Pourquoi préférer le vélo-risque au risque voiture

Le vélo est-il plus risqué que la voiture? Et si c’était l’inverse? Vain débat! Le risque est un besoin fondamental de l’âme humaine. La question n’est donc pas celle du plus risqué mais celle du mieux risqué. Partant de là, pourquoi sur des distances raisonnables, préférer le vélo à la voiture? Parce que le risque vélo est plus fructueux que le risque voiture.
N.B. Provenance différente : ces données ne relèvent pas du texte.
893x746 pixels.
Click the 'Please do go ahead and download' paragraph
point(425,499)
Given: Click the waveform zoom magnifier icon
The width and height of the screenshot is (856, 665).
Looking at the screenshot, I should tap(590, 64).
Quatre kilomètres. C’est la distance bureau-maison que je viens de calculer sur le compteur de ma voiture. Quand j’effectue mon parcours, j’en croise des cyclistes. Et pourquoi pas moi?

BEAUCOUP TROP DANGEREUX DE SE FAUFILER ENTRE LES VOITURES

A peine sorti de mon véhicule, je tombe sur un voisin qui navigue toujours en grosse cylindrée. Je lui confie ma tentation de rejoindre le monde du deux roues:
-Tu n’es pas fou! Le vélo? Beaucoup trop dangereux de se faufiler entre les voitures. En plus tu as charge de famille. Alors, pas question pour toi de prendre des risques inutiles.

Arrive le Monsieur Vélo du quartier, adepte inconditionnel de la petite reine. Rapidement le ton monte entre mes deux voisins. Le débat se résume caricaturalement à un duel: « la voiture, plus risqué que le vélo! » contre « le vélo, plus risqué que la voiture! »

LE RISQUE EST UN BESOIN ESSENTIEL DE L’ÂME

Cette joute verbale ne m’aide pas beaucoup dans ma réflexion. Je laisse mes voisins à leurs emportements. Une fois chez moi, je me rends compte qu’ils s’accordent au moins sur une chose: le risque. En voiture ou à vélo, il y a du risque. Et le risque c’est fondamental: « Le risque est un besoin essentiel de l’âme. L’absence de risque suscite une espèce d’ennui qui paralyse autrement que la peur, mais presque autant. (…) Le risque est un danger qui provoque une réaction réfléchie; c’est-à-dire qu’il ne dépasse pas les ressources de l’âme au point de l’écraser sous la peur. Dans certains cas, il enferme une part de jeu; dans d’autres cas, quand une obligation précise pousse l’homme à y faire face, il constitue le plus haut stimulant possible. » (1)

Lire aussi :  Appel aux automobilistes

VIVRE PLUS CORPS CŒUR ET ÂME

Quel risque choisir? La question ne se pose pas quand je dois faire trente kilomètres avec ma famille le week-end:
– les enfants en voiture!

Mais sur mon quotidien de quatre bornes, le discernement s’impose. Vous le savez, on reconnaît l’arbre à ses fruits. Quel arbre élire? La voiture ou le vélo?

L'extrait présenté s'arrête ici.